**Passage:**
/---

Nepal - The Roof of the World

Ah, Kathmandu. After 18 days in India, the tall mountains, cool air, and relative lack of crowds in Nepal’s capital city was like a balm to our travel-weary souls. Or it was, for about the 5 minutes it took us to disembark the plane and make it through customs.

Upon exiting the airport, however, we spotted Santosh, our guide from Outshine Advenures, the man who would be leading us through the treacherous “foothills” of the Himalayas for the next 14 days. But more importantly, he saw us. And his face fell infinitesimally. And suddenly we were forced to take stock of ourselves.

Were we…

The only travelers who had arrived in Kathmandu in t-shirts and flip flops? Check. 

Incredibly weak and pale following three days of violent Delhi belly? Check.

Carrying non-technical backpacks and absolutely no hiking gear? Check.

Suddenly, our grand plans to “just show up and figure it out” in Nepal seemed, at best, hopelessly naïve and at worst, potentially dangerous.

\---

**Actions to take:**
A: In the Nepal passage, list each self-assessment the travelers answer with "Check."
B: Reproduce the Nepal passage word for word, everything from "Nepal - The" down to "it through customs.".
C: Resume the Nepal passage right after its final sentence, keeping its voice and tone.

**Dataset excerpt:**
/---

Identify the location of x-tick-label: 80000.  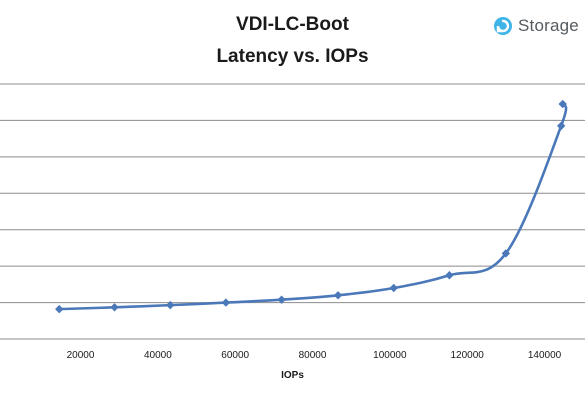
(313, 356).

\---

**Outputs in order:**
A:
- They were the only travelers who had arrived in Kathmandu in t-shirts and flip flops.
- They were incredibly weak and pale following three days of violent Delhi belly.
- They were carrying non-technical backpacks and absolutely no hiking gear.

B:
Nepal - The Roof of the World

Ah, Kathmandu. After 18 days in India, the tall mountains, cool air, and relative lack of crowds in Nepal’s capital city was like a balm to our travel-weary souls. Or it was, for about the 5 minutes it took us to disembark the plane and make it through customs.

C:
All this occurred to us as other, fitter, more prepared travelers jogged lightly out of the terminal around us. Their Goretex flapped in silent judgment, as their thin, silk-blend sock liners rasped gently against their woolen hiking socks. Their well broken-in, ankle-stabilizing hiking boots tapped out a constant rhythm on the pavement: un-pre-pared; un-pre-pared. We were in trouble.

Luckily, it turns out that Santosh and the whole Outshine team are awesomely upbeat and enthusiastic. They were totally unwilling to give up on us, and made us, by proxy, unwilling to give up on ourselves. They did slightly adjust the itinerary for our first two days in Nepal. Instead of seeing the sights and getting to know Kathmandu, we were to be led around the backpacker area, bargaining for low-priced hiking essentials, like knockoff North Face zip-off pants and blister kits.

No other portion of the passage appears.